**Brief**
Reproduce the following lines word for word, covering all the records, and leave the pictures out of your answer.
┌────────
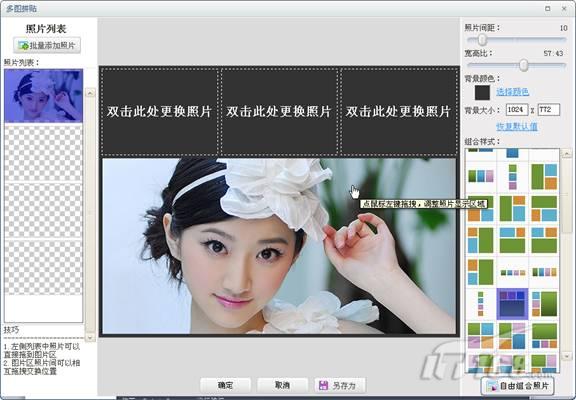Choose the highlighted purple three-over-one layout
Image resolution: width=576 pixels, height=400 pixels.
(512, 303)
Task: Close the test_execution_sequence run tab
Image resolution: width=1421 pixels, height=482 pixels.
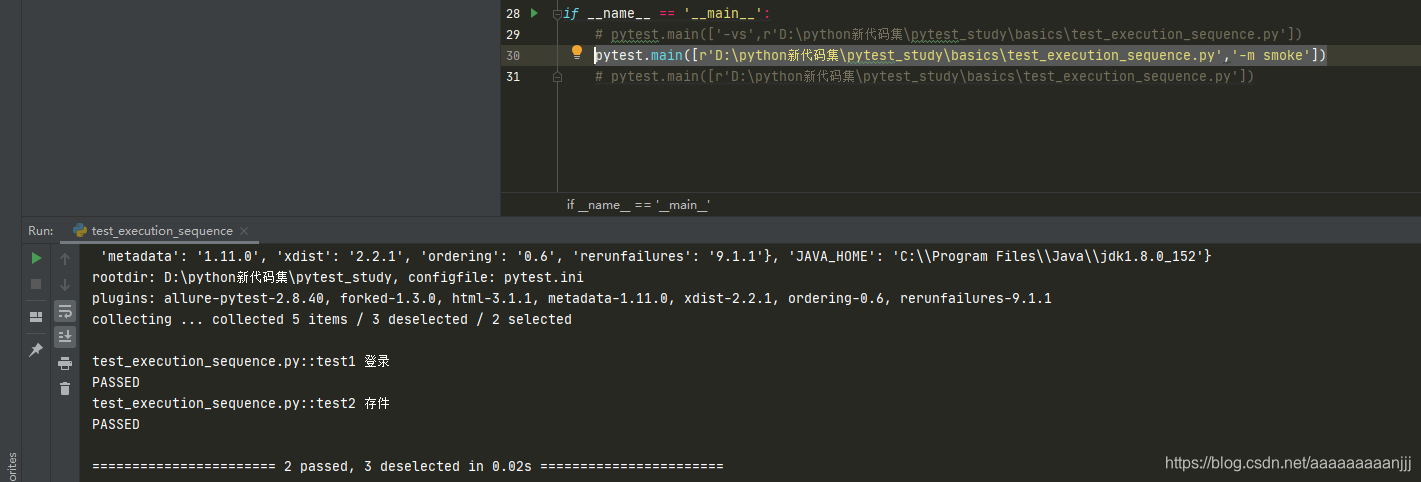Action: tap(244, 231)
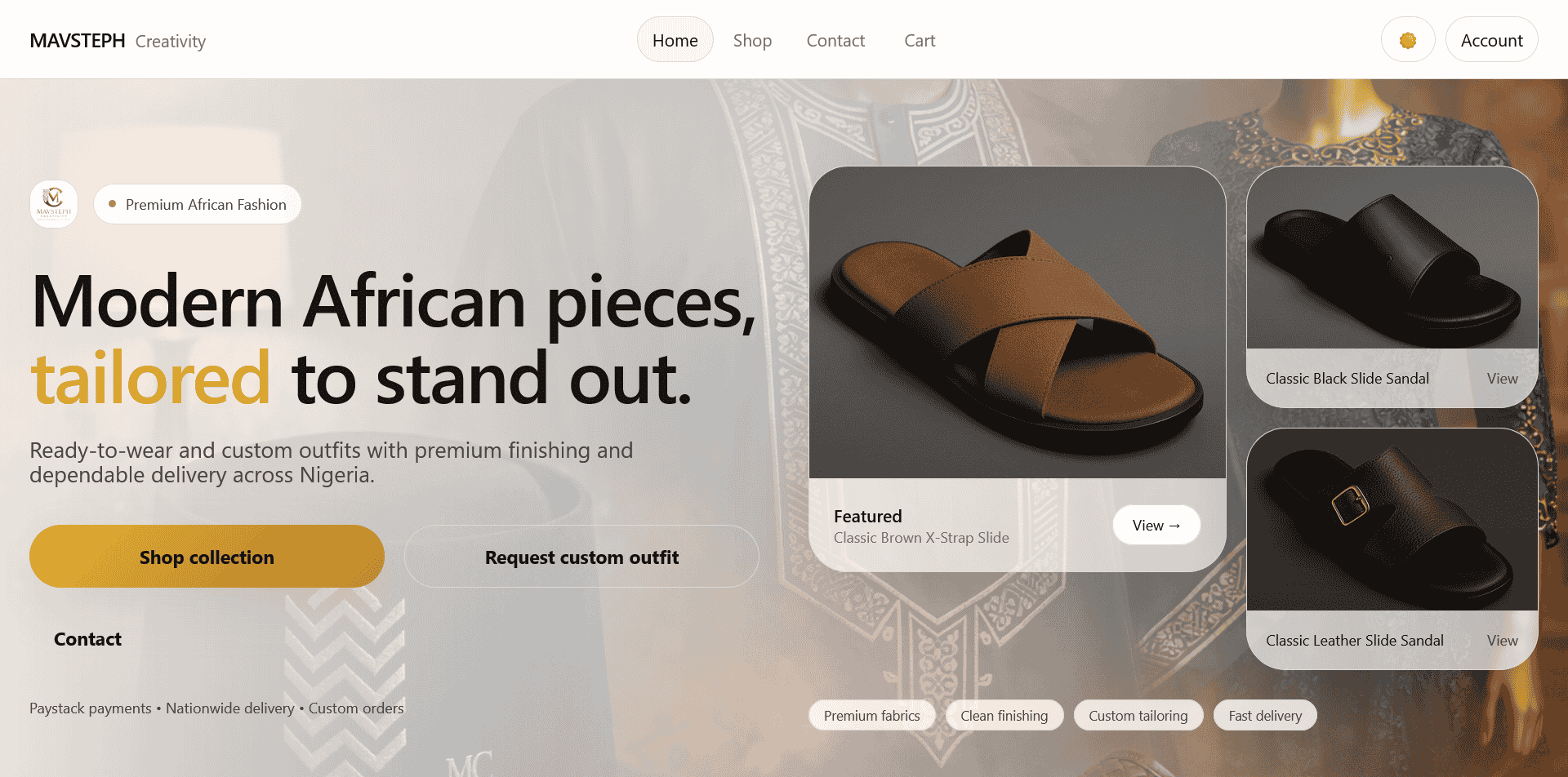This screenshot has width=1568, height=777.
Task: Click Request custom outfit
Action: tap(581, 557)
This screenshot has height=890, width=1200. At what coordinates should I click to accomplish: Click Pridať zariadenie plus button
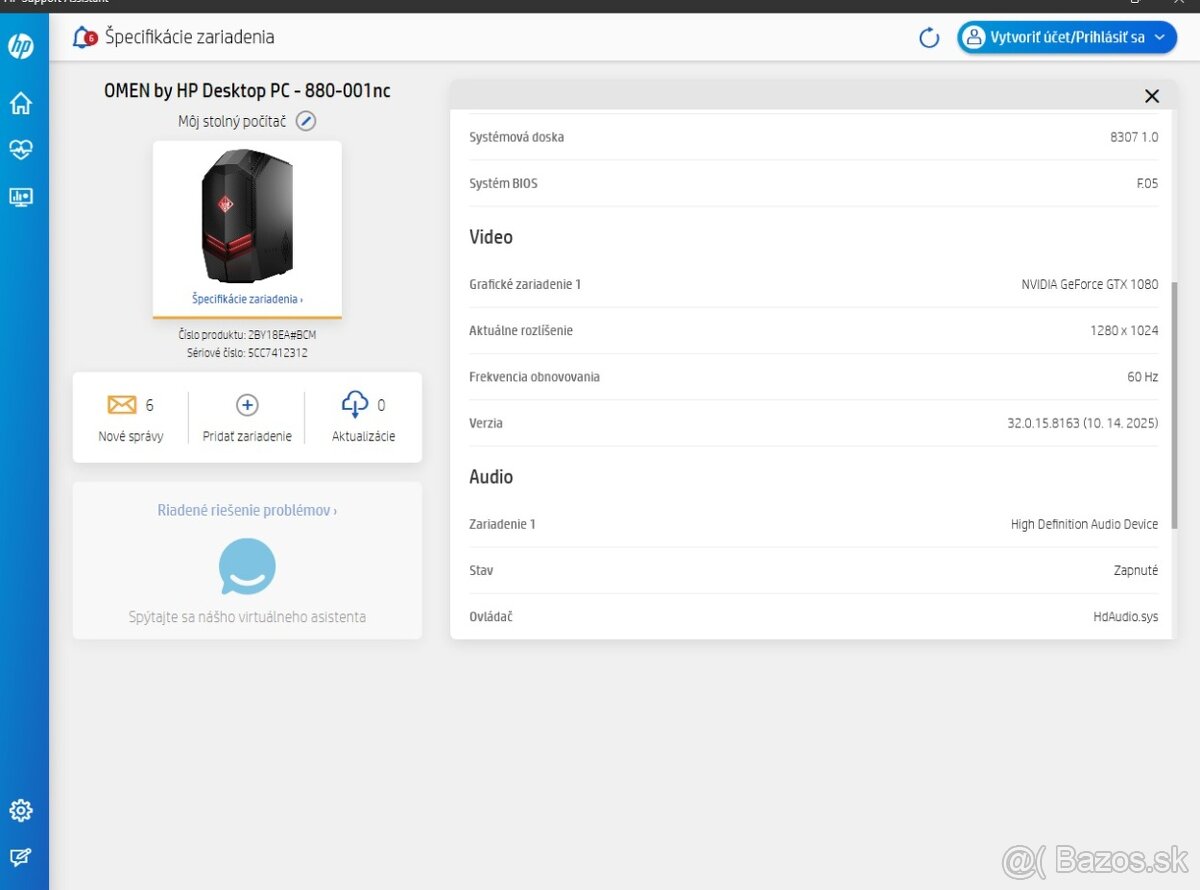247,405
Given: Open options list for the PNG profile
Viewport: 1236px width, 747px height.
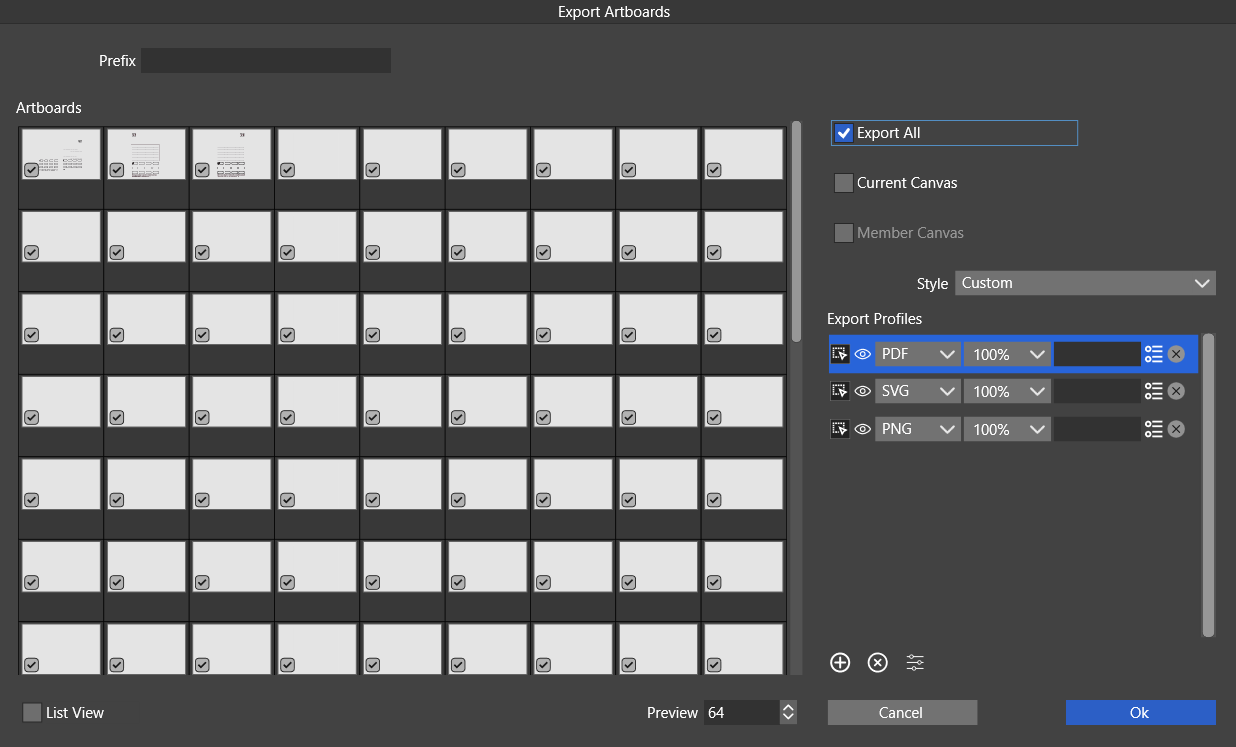Looking at the screenshot, I should pos(1154,429).
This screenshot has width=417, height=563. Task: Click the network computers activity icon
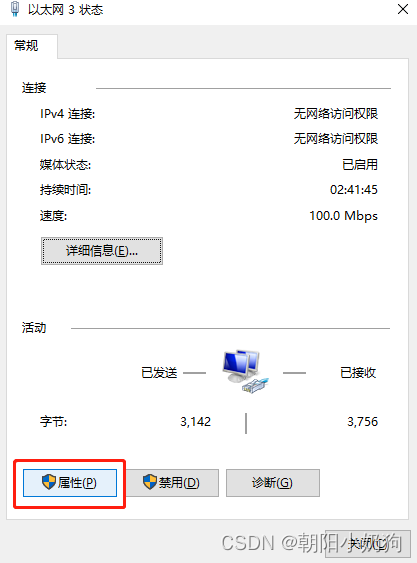coord(246,372)
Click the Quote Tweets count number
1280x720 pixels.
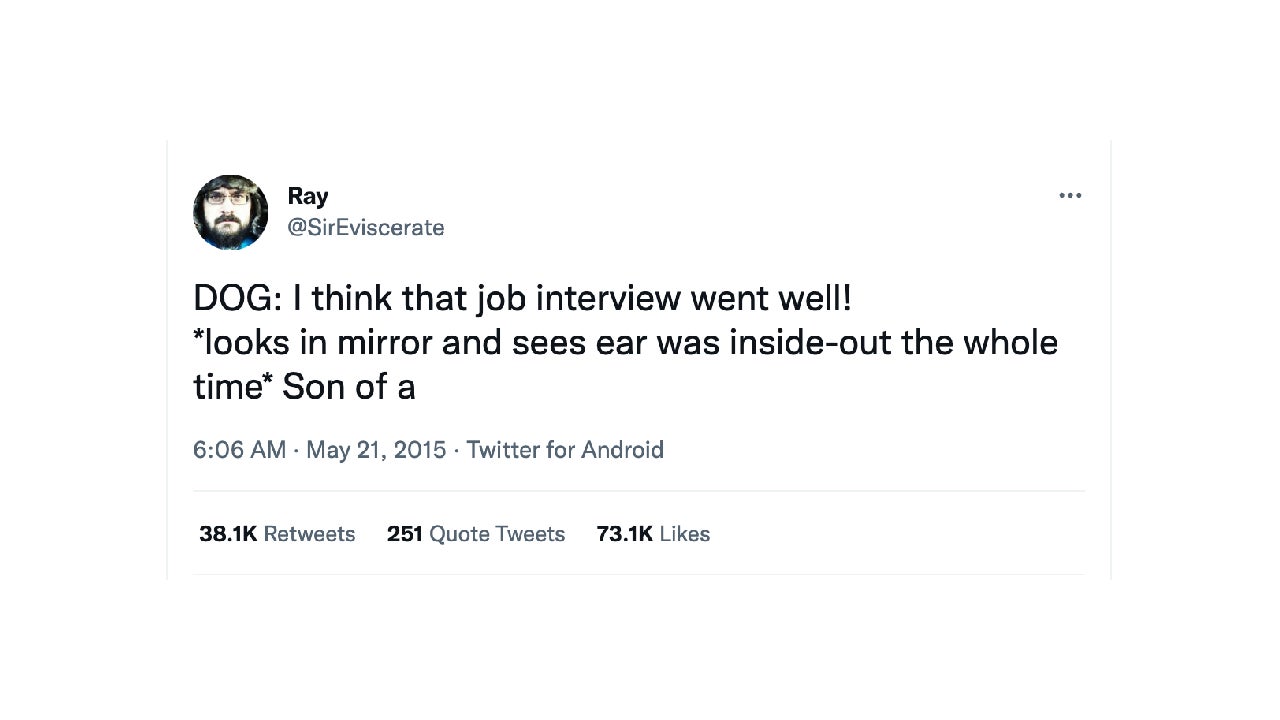pos(405,534)
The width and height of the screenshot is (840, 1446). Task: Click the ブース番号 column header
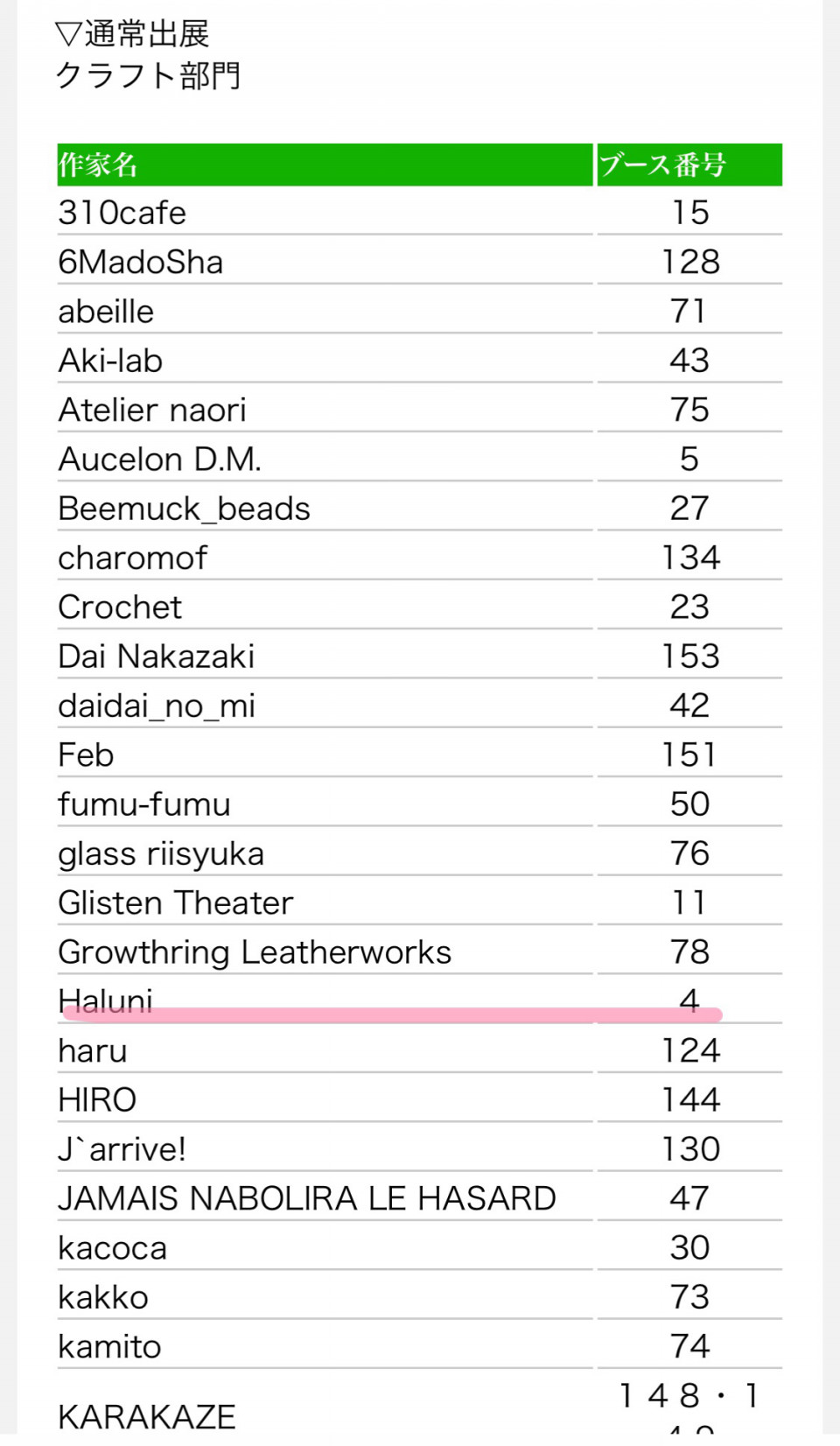pyautogui.click(x=662, y=165)
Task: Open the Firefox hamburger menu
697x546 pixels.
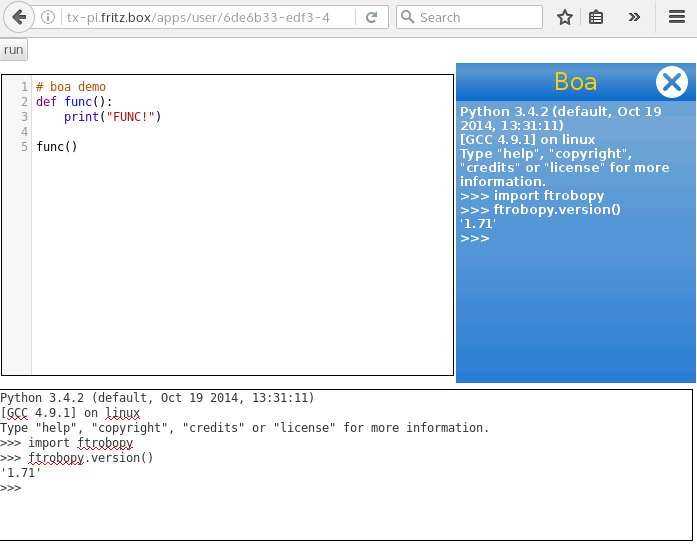Action: 677,17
└────────
**Answer to the problem**
Choose the highlighted purple three-over-one layout
Image resolution: width=576 pixels, height=400 pixels.
(512, 303)
Task: Close the test_execution_sequence run tab
Image resolution: width=1421 pixels, height=482 pixels.
Action: tap(244, 231)
This screenshot has width=1568, height=777.
Task: Click Request custom outfit
Action: tap(581, 557)
This screenshot has height=890, width=1200. At what coordinates should I click to accomplish: Click Pridať zariadenie plus button
247,405
Given: Open options list for the PNG profile
Viewport: 1236px width, 747px height.
Looking at the screenshot, I should pos(1154,429).
This screenshot has width=417, height=563. Task: Click the network computers activity icon
coord(246,372)
Click the Quote Tweets count number
1280x720 pixels.
pos(405,534)
The width and height of the screenshot is (840, 1446). Task: Click the ブース番号 column header
pyautogui.click(x=662, y=165)
Task: Open the Firefox hamburger menu
697x546 pixels.
Action: 677,17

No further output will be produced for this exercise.